> Exercise A
Repeat the passage of the blog post on the doctor's role from "Defining a Doctor’s" up to and including "to touch anything.".
> Exercise B
In the blog post on the doctor's role, what share of what doctors currently do does the keynote speaker say machines should do?

> Source passage
━━━━━━━━━━
Tuesday, September 18, 2012

Defining a Doctor’s Role


What is the future of medical practice and of clinical care?  What is the future role of doctors?  There is an old joke about the airplane cockpit of the future.  It goes that the flight crew manning that cockpit will consist of a pilot and a dog.  The pilot’s job will be to feed the dog.  The dog’s job will be to bite the pilot if he tries to touch anything. 

In the same vein, this linked blog by Dr. Davis Liu reports the observations of a primary care doctor who attended the   HealthInnovation Summit hosted by Rock Health in San Francisco.  In a report that seems sometimes like that of an alien being plucked down in the middle of a football game, trying to understand the culture and values of earth,  this intelligent physician seems to be both a bit confused and also enlightened by what he heard.  For me, the comments by the keynote speaker that he reports on reflect the changing definitions of medical care and the changing role of the physician. 

That keynote speaker was Vinod Khosla, co-founder of Sun Microsystems.  He is quoted in this blog as saying: “Health care is like witchcraft and just based on tradition” and that technology had to stop doctors from practicing like “voodoo doctors” and be more like scientists.   It sounds to me like someone needs to add a dog and a doctor to this vision of technology's role in the health care office of the future.

Mr. Khosla went on to say, according to Dr. Liu, that the “machines”  should do “80%” of what doctors currently do and that the machines should be developed by people who are not in health care as the knowledge of health care is a disadvantage in developing these new technologies.  I have actually heard this argument from many entrepreneurs in the past.  The argument that being steeped in a discipline, while giving one in depth knowledge, also give one certain paradigms  which impede the ability to think creatively about problems.  And in some ways I have come to agree with the argument as having a set of fresh eyes working with experts often can be the proper shock to challenge the “petrified opinions” that Mark Twain talks about that invariably develop as part of professionalism.  (Twain’s full quote is “Loyalty to petrified opinion never broke a chain or freed a human soul.”)

But the central core of Mr. Khosla’s argument may fundamentally misunderstand the role of the physician.  Or it may be that I am romanticizing the role of the physician in a way that reflects a world that no longer exists.    If the definition of a doctor’s role in medical care is to diagnose and prescribe treatment for illness based only on the pathophysiology of the disease, then I agree that 80% of that can be done by a machine.  Perhaps more!  If a doctor’s role is to understand the person who has the disease, as William Osler said (“It is much more important to know what sort of a patient has a disease than what sort of a disease a patient has.”) then I question whether a technology can sort through the personal beliefs, the feelings, the social aspects, the finances, and the spiritual beliefs that go into any medical decision, however big or small.  Even if that is possible, I doubt it possible for a technology to form a “human” relationship akin to the strong person/health professional relationship that can help in overcoming the barriers that we all have due to our own personal characteristics and situations that impact our own ability to swim through the rapid currents of health care.
━━━━━━━━━━
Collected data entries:
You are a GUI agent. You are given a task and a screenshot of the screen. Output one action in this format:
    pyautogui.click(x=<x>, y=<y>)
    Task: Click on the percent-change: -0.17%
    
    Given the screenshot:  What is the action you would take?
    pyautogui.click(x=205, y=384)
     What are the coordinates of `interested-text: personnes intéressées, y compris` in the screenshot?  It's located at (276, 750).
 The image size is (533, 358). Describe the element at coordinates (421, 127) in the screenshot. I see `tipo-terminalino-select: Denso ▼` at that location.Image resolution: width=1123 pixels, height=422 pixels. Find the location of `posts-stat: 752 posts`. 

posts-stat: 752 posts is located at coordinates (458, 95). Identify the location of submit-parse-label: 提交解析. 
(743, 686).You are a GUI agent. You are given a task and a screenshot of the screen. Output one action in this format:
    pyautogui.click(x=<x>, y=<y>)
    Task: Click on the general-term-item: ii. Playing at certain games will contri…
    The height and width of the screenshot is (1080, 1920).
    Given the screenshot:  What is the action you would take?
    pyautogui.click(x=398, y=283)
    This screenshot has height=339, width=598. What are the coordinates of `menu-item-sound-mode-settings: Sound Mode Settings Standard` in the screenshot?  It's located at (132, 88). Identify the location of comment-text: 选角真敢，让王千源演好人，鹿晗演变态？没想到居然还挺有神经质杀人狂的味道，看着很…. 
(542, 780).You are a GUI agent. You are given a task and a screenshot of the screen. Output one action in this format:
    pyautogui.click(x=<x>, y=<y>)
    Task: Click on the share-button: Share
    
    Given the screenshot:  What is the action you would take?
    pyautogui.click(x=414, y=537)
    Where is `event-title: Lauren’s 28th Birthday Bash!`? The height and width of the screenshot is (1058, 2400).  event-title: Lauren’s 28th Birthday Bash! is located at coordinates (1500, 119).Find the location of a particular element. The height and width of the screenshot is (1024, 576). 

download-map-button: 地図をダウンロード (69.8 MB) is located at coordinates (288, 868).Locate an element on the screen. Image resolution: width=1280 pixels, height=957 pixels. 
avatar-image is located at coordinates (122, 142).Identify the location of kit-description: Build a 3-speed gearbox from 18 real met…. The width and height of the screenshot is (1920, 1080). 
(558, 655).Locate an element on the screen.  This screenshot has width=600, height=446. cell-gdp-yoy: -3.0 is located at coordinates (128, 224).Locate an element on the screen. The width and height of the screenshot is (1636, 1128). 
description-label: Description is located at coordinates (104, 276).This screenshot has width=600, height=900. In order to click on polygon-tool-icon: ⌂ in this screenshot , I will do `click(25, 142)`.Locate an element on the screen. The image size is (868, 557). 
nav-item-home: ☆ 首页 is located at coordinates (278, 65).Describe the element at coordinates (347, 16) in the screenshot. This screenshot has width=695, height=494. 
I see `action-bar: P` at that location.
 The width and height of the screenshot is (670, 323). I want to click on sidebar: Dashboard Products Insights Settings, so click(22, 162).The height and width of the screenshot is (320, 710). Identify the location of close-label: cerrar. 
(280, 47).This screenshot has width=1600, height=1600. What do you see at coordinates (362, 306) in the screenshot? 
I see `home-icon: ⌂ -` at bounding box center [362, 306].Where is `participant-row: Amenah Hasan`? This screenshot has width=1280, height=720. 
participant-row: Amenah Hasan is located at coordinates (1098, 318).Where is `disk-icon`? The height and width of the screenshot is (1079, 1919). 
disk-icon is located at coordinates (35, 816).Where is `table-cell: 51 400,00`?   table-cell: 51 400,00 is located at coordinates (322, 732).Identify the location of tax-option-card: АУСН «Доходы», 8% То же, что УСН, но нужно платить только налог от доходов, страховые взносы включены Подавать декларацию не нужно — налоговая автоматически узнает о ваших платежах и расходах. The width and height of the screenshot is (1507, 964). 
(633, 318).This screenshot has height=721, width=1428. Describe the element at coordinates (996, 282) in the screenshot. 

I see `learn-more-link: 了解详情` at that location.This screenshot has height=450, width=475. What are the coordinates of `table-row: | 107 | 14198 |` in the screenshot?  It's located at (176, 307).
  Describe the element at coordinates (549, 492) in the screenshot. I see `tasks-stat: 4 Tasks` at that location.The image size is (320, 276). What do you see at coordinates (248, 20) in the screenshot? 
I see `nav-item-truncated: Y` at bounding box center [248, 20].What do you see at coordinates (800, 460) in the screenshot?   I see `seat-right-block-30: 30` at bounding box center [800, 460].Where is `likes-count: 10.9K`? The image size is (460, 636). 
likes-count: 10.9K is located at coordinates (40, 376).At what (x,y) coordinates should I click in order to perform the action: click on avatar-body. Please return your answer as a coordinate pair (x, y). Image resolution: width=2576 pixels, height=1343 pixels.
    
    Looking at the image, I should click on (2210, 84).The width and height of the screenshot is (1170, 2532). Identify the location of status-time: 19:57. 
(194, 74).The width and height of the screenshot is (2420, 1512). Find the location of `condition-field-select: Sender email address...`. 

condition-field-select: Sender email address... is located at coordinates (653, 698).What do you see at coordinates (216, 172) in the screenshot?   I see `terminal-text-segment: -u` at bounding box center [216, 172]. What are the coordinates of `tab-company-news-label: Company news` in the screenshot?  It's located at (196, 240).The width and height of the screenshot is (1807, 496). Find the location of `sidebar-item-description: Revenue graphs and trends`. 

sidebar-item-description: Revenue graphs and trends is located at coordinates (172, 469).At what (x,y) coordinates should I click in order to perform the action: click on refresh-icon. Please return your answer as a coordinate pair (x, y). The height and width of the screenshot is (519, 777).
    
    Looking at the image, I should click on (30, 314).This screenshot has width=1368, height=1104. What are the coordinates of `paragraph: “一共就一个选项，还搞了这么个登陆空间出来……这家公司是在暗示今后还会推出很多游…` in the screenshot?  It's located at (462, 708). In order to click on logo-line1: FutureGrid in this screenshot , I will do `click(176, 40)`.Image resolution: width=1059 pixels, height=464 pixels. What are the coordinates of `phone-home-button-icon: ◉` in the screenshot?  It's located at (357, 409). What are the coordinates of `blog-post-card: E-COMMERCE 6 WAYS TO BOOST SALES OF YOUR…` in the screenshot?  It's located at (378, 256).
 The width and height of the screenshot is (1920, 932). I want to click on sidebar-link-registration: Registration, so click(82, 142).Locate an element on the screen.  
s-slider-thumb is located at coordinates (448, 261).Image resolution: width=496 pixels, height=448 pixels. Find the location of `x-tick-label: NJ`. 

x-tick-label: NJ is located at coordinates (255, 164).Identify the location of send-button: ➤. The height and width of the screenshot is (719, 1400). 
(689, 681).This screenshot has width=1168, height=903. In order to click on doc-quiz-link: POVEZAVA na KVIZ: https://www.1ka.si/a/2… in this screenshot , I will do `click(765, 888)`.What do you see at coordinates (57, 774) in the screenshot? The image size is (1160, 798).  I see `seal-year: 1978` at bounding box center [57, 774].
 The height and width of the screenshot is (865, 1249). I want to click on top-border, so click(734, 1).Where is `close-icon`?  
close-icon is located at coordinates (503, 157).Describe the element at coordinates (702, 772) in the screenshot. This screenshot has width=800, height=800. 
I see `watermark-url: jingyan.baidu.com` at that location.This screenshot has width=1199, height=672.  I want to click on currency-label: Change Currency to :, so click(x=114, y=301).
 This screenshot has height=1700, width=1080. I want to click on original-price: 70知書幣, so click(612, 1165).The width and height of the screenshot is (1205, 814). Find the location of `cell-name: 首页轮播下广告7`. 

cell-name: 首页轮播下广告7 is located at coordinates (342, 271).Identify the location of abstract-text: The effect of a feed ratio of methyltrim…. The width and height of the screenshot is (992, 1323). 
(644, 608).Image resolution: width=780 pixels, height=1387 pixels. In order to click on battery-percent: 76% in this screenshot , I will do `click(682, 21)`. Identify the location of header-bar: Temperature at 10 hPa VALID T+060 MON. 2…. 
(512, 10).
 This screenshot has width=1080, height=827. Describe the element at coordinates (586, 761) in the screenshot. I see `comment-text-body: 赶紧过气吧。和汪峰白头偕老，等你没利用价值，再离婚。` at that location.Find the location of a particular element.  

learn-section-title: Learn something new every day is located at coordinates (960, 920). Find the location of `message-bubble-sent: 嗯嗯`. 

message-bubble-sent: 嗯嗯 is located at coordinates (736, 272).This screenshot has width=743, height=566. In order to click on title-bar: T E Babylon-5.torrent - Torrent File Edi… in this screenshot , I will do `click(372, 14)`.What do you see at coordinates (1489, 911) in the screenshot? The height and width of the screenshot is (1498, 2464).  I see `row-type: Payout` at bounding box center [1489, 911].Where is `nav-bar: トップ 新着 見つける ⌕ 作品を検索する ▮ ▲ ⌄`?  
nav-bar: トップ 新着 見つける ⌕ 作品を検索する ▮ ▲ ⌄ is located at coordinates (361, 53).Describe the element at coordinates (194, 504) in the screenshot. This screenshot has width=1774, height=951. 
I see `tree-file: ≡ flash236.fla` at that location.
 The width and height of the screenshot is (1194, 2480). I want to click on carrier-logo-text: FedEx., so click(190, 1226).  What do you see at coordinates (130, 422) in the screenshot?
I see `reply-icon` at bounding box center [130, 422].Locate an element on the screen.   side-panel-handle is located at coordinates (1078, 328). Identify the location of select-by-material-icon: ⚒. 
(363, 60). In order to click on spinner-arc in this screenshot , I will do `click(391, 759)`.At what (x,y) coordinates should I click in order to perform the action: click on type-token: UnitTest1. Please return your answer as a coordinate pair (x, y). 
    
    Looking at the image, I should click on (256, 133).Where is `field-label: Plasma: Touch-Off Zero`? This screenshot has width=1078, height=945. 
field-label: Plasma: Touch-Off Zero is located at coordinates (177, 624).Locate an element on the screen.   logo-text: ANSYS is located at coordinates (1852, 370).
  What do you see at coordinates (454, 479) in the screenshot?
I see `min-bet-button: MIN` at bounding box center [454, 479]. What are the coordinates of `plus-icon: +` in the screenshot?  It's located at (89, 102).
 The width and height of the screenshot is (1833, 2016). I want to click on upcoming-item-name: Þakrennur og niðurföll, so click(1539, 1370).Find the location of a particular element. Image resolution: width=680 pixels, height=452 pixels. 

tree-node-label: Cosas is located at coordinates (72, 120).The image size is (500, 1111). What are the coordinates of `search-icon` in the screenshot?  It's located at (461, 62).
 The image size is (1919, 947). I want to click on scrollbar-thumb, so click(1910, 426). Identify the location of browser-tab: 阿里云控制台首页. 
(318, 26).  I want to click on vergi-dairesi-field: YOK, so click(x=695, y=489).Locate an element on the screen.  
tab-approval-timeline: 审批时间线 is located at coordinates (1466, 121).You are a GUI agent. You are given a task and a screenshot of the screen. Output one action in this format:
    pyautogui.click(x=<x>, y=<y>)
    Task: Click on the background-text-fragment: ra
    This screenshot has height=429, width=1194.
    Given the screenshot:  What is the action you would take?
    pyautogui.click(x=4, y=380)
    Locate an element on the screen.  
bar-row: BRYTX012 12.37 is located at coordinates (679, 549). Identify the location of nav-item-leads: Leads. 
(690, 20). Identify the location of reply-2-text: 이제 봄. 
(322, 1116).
━━━━━━━━━━
> Exercise response A
Defining a Doctor’s Role


What is the future of medical practice and of clinical care?  What is the future role of doctors?  There is an old joke about the airplane cockpit of the future.  It goes that the flight crew manning that cockpit will consist of a pilot and a dog.  The pilot’s job will be to feed the dog.  The dog’s job will be to bite the pilot if he tries to touch anything.

> Exercise response B
80%